## Exercise goal
Write the records out again, exactly.

** Data provided follows **

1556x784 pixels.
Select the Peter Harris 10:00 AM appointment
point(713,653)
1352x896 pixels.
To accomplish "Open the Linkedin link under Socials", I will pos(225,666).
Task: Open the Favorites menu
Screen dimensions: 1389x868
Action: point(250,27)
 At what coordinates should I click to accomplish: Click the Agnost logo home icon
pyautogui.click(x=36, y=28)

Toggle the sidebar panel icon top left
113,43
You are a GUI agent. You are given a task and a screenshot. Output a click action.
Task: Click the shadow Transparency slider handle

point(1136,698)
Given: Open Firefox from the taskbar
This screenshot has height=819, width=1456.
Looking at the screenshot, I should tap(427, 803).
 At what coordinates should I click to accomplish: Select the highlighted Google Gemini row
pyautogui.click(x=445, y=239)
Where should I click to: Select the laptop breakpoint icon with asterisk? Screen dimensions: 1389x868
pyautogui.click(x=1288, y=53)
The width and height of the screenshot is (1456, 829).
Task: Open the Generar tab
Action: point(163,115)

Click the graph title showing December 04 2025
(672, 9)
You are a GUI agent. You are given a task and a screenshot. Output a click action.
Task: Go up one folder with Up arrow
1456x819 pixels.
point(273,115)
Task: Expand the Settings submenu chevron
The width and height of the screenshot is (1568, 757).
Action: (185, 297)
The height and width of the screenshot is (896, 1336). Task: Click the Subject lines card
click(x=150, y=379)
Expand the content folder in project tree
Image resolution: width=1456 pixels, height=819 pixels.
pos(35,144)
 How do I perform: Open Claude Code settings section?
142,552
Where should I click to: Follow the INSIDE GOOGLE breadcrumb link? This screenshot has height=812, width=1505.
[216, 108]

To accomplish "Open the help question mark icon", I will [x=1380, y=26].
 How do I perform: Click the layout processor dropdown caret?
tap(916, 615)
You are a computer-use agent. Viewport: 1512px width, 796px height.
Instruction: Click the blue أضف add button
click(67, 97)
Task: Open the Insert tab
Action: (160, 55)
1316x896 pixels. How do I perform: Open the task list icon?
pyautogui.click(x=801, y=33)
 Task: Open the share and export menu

** End of Data provided **

## Output for this task
1556x784 pixels.
Select the Peter Harris 10:00 AM appointment
point(713,653)
1352x896 pixels.
To accomplish "Open the Linkedin link under Socials", I will pos(225,666).
Task: Open the Favorites menu
Screen dimensions: 1389x868
Action: point(250,27)
 At what coordinates should I click to accomplish: Click the Agnost logo home icon
pyautogui.click(x=36, y=28)

Toggle the sidebar panel icon top left
113,43
You are a GUI agent. You are given a task and a screenshot. Output a click action.
Task: Click the shadow Transparency slider handle

point(1136,698)
Given: Open Firefox from the taskbar
This screenshot has height=819, width=1456.
Looking at the screenshot, I should tap(427, 803).
 At what coordinates should I click to accomplish: Select the highlighted Google Gemini row
pyautogui.click(x=445, y=239)
Where should I click to: Select the laptop breakpoint icon with asterisk? Screen dimensions: 1389x868
pyautogui.click(x=1288, y=53)
The width and height of the screenshot is (1456, 829).
Task: Open the Generar tab
Action: point(163,115)

Click the graph title showing December 04 2025
(672, 9)
You are a GUI agent. You are given a task and a screenshot. Output a click action.
Task: Go up one folder with Up arrow
1456x819 pixels.
point(273,115)
Task: Expand the Settings submenu chevron
The width and height of the screenshot is (1568, 757).
Action: (185, 297)
The height and width of the screenshot is (896, 1336). Task: Click the Subject lines card
click(x=150, y=379)
Expand the content folder in project tree
Image resolution: width=1456 pixels, height=819 pixels.
pos(35,144)
 How do I perform: Open Claude Code settings section?
142,552
Where should I click to: Follow the INSIDE GOOGLE breadcrumb link? This screenshot has height=812, width=1505.
[216, 108]

To accomplish "Open the help question mark icon", I will [x=1380, y=26].
 How do I perform: Click the layout processor dropdown caret?
tap(916, 615)
You are a computer-use agent. Viewport: 1512px width, 796px height.
Instruction: Click the blue أضف add button
click(67, 97)
Task: Open the Insert tab
Action: (160, 55)
1316x896 pixels. How do I perform: Open the task list icon?
pyautogui.click(x=801, y=33)
 Task: Open the share and export menu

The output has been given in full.